* [Aim]:
Turn all the items below into a numbered list, one line per entry, and drop the blank lines.

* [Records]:
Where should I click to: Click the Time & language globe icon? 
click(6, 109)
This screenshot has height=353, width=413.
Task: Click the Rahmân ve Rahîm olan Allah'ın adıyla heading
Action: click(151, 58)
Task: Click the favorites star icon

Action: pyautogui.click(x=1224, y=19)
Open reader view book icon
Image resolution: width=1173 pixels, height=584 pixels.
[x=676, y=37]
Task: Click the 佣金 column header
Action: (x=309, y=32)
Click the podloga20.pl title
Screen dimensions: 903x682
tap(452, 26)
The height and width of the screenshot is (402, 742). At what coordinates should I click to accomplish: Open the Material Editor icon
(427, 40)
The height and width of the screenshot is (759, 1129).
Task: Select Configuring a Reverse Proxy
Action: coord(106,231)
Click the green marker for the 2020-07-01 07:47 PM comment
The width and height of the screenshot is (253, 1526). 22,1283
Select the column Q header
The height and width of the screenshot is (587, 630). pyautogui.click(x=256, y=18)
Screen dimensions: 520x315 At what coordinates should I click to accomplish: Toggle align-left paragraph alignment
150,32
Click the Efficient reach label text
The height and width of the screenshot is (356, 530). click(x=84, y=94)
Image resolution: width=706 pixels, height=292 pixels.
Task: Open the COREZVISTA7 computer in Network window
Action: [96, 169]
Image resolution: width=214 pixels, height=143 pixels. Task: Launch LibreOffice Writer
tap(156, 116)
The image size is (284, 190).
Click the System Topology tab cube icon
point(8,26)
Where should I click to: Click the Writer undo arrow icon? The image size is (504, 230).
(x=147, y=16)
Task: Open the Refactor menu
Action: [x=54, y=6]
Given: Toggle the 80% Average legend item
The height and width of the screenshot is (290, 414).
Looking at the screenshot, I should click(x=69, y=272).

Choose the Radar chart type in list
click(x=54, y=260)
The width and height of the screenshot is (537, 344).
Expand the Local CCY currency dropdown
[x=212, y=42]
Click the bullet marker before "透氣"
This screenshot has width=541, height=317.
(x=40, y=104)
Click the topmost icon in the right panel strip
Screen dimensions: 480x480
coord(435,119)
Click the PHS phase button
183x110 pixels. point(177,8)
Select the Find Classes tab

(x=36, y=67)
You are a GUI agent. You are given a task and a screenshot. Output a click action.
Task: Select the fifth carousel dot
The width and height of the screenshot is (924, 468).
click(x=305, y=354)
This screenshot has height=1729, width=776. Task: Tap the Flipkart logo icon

* [Written response]:
1. Where should I click to: Click the Time & language globe icon? 
2. click(6, 109)
3. This screenshot has height=353, width=413.
4. Task: Click the Rahmân ve Rahîm olan Allah'ın adıyla heading
5. Action: click(151, 58)
6. Task: Click the favorites star icon
7. Action: pyautogui.click(x=1224, y=19)
8. Open reader view book icon
9. Image resolution: width=1173 pixels, height=584 pixels.
10. [x=676, y=37]
11. Task: Click the 佣金 column header
12. Action: (x=309, y=32)
13. Click the podloga20.pl title
14. Screen dimensions: 903x682
15. tap(452, 26)
16. The height and width of the screenshot is (402, 742). At what coordinates should I click to accomplish: Open the Material Editor icon
17. (427, 40)
18. The height and width of the screenshot is (759, 1129).
19. Task: Select Configuring a Reverse Proxy
20. Action: coord(106,231)
21. Click the green marker for the 2020-07-01 07:47 PM comment
22. The width and height of the screenshot is (253, 1526). 22,1283
23. Select the column Q header
24. The height and width of the screenshot is (587, 630). pyautogui.click(x=256, y=18)
25. Screen dimensions: 520x315 At what coordinates should I click to accomplish: Toggle align-left paragraph alignment
26. 150,32
27. Click the Efficient reach label text
28. The height and width of the screenshot is (356, 530). click(x=84, y=94)
29. Image resolution: width=706 pixels, height=292 pixels.
30. Task: Open the COREZVISTA7 computer in Network window
31. Action: [96, 169]
32. Image resolution: width=214 pixels, height=143 pixels. Task: Launch LibreOffice Writer
33. tap(156, 116)
34. The image size is (284, 190).
35. Click the System Topology tab cube icon
36. point(8,26)
37. Where should I click to: Click the Writer undo arrow icon? The image size is (504, 230).
38. (x=147, y=16)
39. Task: Open the Refactor menu
40. Action: [x=54, y=6]
41. Given: Toggle the 80% Average legend item
42. The height and width of the screenshot is (290, 414).
43. Looking at the screenshot, I should click(x=69, y=272).
44. Choose the Radar chart type in list
45. click(x=54, y=260)
46. The width and height of the screenshot is (537, 344).
47. Expand the Local CCY currency dropdown
48. [x=212, y=42]
49. Click the bullet marker before "透氣"
50. This screenshot has width=541, height=317.
51. (x=40, y=104)
52. Click the topmost icon in the right panel strip
53. Screen dimensions: 480x480
54. coord(435,119)
55. Click the PHS phase button
56. 183x110 pixels. point(177,8)
57. Select the Find Classes tab
58. (x=36, y=67)
59. You are a GUI agent. You are given a task and a screenshot. Output a click action.
60. Task: Select the fifth carousel dot
61. The width and height of the screenshot is (924, 468).
62. click(x=305, y=354)
63. This screenshot has height=1729, width=776. Task: Tap the Flipkart logo icon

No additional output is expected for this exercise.